Exercise instructions |
a – From the financial news API documentation, repeat word for word the part that opens with the words containing "Retrieve articles with" and closes with "50, max: 1000)".
b – In the financial news API documentation, condense the paragraph beginning "Currently, the API does not require authentication" into one shorter sentence that keeps its main facts.
[START OF Source excerpt]
API Documentation

Overview

The Financial News Scraper provides a RESTful API built with FastAPI for accessing scraped news data programmatically.

Base URL

http://localhost:8000

Authentication

Currently, the API does not require authentication. For production deployments, implement API key authentication.

Endpoints

Health Check

Check API status and version.

Endpoint: GET /health

Response:

{
  "status": "healthy",
  "version": "1.0.0",
  "database": "connected"
}

Get Articles

Retrieve articles with optional filtering.

Endpoint: GET /articles

Query Parameters:

limit (integer, optional): Maximum number of articles (default: 50, max: 1000)
offset (integer, optional): Pagination offset (default: 0)
source (string, optional): Filter by news source
start_date (string, optional): Start date (ISO 8601 format)
end_date (string, optional): End date (ISO 8601 format)
sentiment (string, optional): Filter by sentiment (positive/negative/neutral)

Example Request:

curl "http://localhost:8000/articles?limit=10&source=yahoo_finance&sentiment=positive"

Response:

{
  "total": 150,
  "limit": 10,
  "offset": 0,
  "articles": [
    {
      "id": 1,
      "title": "Market Rally Continues",
      "content": "...",
      "url": "https://...",
      "source": "yahoo_finance",
      "published_date": "2026-02-03T15:30:00",
      "sentiment_score": 0.75,
      "sentiment_label": "positive",
      "mentioned_stocks": ["AAPL", "TSLA"],
      "mentioned_companies": ["Apple", "Tesla"],
      "word_count": 450,
      "read_time_minutes": 2
    }
  ]
}

Get Article by ID

Retrieve a specific article by its ID.

Endpoint: GET /articles/{article_id}

Path Parameters:

article_id (integer, required): Article ID

Example Request:

curl http://localhost:8000/articles/1

Response:

{
  "id": 1,
  "title": "Market Rally Continues",
  "content": "Full article content...",
  "summary": "Brief summary...",
  "url": "https://...",
  "source": "yahoo_finance",
  "author": "John Doe",
  "published_date": "2026-02-03T15:30:00",
  "scraped_date": "2026-02-03T16:00:00",
  "sentiment_score": 0.75,
  "sentiment_label": "positive",
  "mentioned_stocks": ["AAPL", "TSLA"],
  "mentioned_companies": ["Apple", "Tesla"],
  "mentioned_persons": ["Tim Cook", "Elon Musk"],
  "category": "Technology",
  "tags": ["stocks", "earnings"],
  "word_count": 450,
  "read_time_minutes": 2
}

Search Articles

Search articles by keyword.

Endpoint: GET /search

Query Parameters:

q (string, required): Search query
limit (integer, optional): Maximum results (default: 50)
offset (integer, optional): Pagination offset (default: 0)

Example Request:

curl "http://localhost:8000/search?q=Tesla&limit=20"
[END OF Source excerpt]
[START OF Excerpted data]
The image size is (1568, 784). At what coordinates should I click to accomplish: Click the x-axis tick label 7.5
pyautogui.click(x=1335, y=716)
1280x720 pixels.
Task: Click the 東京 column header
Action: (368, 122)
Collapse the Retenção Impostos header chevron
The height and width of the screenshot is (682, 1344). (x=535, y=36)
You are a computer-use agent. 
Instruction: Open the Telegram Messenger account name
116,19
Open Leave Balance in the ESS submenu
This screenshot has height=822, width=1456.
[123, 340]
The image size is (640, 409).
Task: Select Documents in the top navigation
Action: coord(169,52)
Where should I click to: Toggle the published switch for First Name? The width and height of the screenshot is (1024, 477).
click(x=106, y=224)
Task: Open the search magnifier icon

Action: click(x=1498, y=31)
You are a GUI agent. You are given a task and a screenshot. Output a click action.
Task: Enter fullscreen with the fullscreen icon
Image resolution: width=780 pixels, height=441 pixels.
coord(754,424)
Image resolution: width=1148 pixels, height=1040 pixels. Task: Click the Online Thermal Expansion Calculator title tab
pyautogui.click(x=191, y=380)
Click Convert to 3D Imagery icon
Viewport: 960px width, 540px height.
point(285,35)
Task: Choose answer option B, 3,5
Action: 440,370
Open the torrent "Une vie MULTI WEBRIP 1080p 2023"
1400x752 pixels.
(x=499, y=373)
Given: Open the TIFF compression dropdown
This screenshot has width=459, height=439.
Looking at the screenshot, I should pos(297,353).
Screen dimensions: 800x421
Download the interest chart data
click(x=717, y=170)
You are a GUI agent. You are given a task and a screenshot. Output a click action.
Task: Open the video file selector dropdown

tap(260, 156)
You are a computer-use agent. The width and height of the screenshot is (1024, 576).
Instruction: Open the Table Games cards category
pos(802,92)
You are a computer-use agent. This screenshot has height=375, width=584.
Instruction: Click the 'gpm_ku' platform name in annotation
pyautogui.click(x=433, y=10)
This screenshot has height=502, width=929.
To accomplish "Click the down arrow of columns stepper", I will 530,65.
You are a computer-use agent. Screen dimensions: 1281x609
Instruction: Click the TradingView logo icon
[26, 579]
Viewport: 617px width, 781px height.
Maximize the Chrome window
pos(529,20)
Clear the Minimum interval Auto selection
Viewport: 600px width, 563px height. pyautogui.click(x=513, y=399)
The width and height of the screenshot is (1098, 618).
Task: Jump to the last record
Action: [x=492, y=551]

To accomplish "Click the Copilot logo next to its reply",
[END OF Excerpted data]
Task results |
a –
Retrieve articles with optional filtering.

Endpoint: GET /articles

Query Parameters:

limit (integer, optional): Maximum number of articles (default: 50, max: 1000)

b – The API needs no authentication for now, but production deployments should add API key authentication.